Filho de Tony Blair se une a agentes que buscam talento mexicano no futebol

Nicky Blair e seu sócio nos negócios Gabriel Moraes administram a Magnitude Sports, com sede em Londres e escritórios na Cidade do México e no Rio de Janeiro

Por O Dia

O segundo filho do ex-primeiro-ministro do Reino Unido Tony Blair está entre os estrangeiros que se movimentam para representar jogadores de futebol mexicanos naquele que alguns veem como um mercado inexplorado.

O México enfrenta o Brasil em seu segundo jogo na fase de grupos da Copa do Mundo, hoje, em Fortaleza. Nicky Blair, 28, e seu sócio nos negócios Gabriel Moraes, 27, administram a Magnitude Sports, com sede em Londres, que, segundo seu site, tem escritórios na Cidade do México e no Rio de Janeiro.
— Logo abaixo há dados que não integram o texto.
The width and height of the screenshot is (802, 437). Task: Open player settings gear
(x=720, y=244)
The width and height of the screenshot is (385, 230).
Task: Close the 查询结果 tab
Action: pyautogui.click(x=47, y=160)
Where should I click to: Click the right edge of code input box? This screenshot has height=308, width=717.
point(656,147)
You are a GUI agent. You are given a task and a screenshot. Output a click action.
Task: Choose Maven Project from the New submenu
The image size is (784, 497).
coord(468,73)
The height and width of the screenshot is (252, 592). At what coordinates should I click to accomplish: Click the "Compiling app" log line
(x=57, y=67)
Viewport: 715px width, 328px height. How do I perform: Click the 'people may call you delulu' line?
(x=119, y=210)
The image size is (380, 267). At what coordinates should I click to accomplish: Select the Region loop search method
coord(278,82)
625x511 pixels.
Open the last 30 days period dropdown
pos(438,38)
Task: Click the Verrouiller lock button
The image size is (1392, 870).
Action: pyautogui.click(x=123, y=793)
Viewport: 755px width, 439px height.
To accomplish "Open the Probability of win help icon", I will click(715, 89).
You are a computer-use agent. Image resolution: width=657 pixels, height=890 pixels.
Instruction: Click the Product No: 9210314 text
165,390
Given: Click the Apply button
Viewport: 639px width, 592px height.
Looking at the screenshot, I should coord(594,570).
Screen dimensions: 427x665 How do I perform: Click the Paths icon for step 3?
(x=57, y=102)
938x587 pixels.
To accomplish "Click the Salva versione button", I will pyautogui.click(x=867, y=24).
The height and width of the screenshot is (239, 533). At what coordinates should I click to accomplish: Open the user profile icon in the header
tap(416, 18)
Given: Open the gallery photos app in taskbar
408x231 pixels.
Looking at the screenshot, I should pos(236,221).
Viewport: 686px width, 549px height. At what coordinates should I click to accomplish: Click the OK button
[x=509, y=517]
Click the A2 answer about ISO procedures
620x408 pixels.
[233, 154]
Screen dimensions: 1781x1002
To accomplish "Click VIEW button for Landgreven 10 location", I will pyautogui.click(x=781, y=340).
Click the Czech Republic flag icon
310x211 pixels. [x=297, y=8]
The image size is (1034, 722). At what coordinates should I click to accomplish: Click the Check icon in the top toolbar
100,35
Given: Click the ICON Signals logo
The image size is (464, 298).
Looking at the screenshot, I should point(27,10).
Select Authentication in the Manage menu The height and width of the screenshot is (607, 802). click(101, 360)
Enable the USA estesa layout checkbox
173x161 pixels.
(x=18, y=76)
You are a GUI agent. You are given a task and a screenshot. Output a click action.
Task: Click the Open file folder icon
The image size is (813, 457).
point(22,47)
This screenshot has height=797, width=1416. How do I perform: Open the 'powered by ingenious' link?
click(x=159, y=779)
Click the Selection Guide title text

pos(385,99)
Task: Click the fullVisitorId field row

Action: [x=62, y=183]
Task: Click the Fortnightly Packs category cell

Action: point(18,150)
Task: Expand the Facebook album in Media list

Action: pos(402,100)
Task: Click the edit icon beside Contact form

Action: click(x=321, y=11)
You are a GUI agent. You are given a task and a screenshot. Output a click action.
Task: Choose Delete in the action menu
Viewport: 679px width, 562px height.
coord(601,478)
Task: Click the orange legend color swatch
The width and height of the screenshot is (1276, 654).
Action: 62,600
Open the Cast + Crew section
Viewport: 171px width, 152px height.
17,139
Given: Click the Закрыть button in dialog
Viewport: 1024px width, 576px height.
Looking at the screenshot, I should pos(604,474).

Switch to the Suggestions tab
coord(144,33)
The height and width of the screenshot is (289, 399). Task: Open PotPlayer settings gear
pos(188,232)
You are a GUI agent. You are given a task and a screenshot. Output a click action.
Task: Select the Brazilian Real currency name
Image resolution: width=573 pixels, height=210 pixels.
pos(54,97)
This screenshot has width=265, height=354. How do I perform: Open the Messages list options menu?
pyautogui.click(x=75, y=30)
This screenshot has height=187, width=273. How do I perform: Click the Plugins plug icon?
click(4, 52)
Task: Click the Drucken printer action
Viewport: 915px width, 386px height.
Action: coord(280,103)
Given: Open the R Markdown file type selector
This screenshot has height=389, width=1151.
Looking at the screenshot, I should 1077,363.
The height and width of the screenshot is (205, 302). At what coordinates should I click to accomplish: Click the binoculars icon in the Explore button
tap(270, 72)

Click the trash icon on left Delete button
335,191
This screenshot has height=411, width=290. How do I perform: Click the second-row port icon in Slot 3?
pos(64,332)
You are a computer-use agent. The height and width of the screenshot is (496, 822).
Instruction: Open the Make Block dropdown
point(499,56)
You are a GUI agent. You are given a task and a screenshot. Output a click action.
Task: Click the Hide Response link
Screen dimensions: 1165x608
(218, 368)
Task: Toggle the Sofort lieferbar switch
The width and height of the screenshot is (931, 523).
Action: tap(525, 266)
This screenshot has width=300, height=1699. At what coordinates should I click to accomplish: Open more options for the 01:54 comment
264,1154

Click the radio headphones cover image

Jogadores mexicanos como Oribe Peralta e Raúl Jiménez, que atuam pelo Club América, na capital, estão atraindo um maior interesse desde que a seleção sub-23 do país superou a do Brasil e conquistou o título dos Jogos Olímpicos 2012, segundo Matías Bunge, agente que representa o meio-campista Diego Reyes, do México.

“Os jogadores de futebol mexicanos vêm sendo subavaliados há muito tempo, mas este mercado agora está ficando interessante”, disse Bunge, por telefone, de Madri, sua base de operação. “Há cada vez mais agentes trabalhando aqui”.

Segundo o site da Fifa, 13 agentes trabalham no México, contra 220 no Brasil. O interesse dos agentes do exterior, que não estão incluídos nos dados da Fifa, está crescendo desde o título do México nas Olimpíadas, disse Bunge. Há um ano, a equipe sub-17 do país conquistou o título mundial pela segunda vez.

A Magnitude, de Blair, intermediou a negociação do meia Héctor Herrera do Pachuca para o Porto, de Portugal, no ano passado, disse o jogador. Um documento do Porto, que listou a “Magnitude Partnership” como intermediária, disse que o clube pagou uma taxa de 300.000 euros (US$ 407.000) ao agente na transação de 8 milhões de euros. Nicky Blair não respondeu imediatamente a um e-mail com um pedido de comentário para esta reportagem.

Movimento de Zahavi

Em uma entrevista, Herrera disse que escolheu Blair como representante depois que o inglês veio conhecê-lo em Pachuca, a 80 quilômetros da Cidade do México.

“Ele era uma pessoa séria, apesar de inexperiente e de estar apenas começando, como eu”, disse Herrera, 24. “Tem funcionado bem”.

Entre outros estrangeiros que começaram a operar no México recentemente está Pini Zahavi, um israelense que compra direitos de transferência de jogadores brasileiros, argentinos e colombianos em nome de investidores há mais de uma década. Em visita ao México, no ano passado, Zahavi disse ao ESPN.com que estava observando jogadores.

O certo é que é difícil para alguns clubes europeus bancarem a contratação de jogadores mexicanos porque eles podem ganhar um salário de US$ 2 milhões jogando por equipes da liga principal mexicana, segundo Luis Enrique García, que trabalha para a emissora mexicana de televisão TV Azteca.

Equipes de Slim

Várias das grandes equipes mexicanas têm apoio de investidores ricos. O bilionário Carlos Slim, dono da América Móvil SAB, adquiriu uma participação de 30 por cento no Pachuca e no Club León em 2012 como parte de um plano para adquirir conteúdo esportivo. Emilio Azcárraga, que controla a maior emissora de televisão do México, a Televisa SA, é dono do Club América.

Quinze dos 23 homens da seleção do México na Copa do Mundo atuam em seu país. Contudo, o Pachuca, de Slim, negociou Herrera com o Porto no ano passado e o atacante Jiménez, do América, vem sendo ligado a uma mudança para um time da Premier League inglesa, segundo García. Herrera disse que todos os seus colegas de equipe querem jogar na Europa e que a Copa do Mundo é uma “vitrine” para eles.

“Alguns jogadores podem estar melhor no México, mas os jovens podem ganhar muito dinheiro a longo prazo se se mudarem para a Europa”, disse Bunge.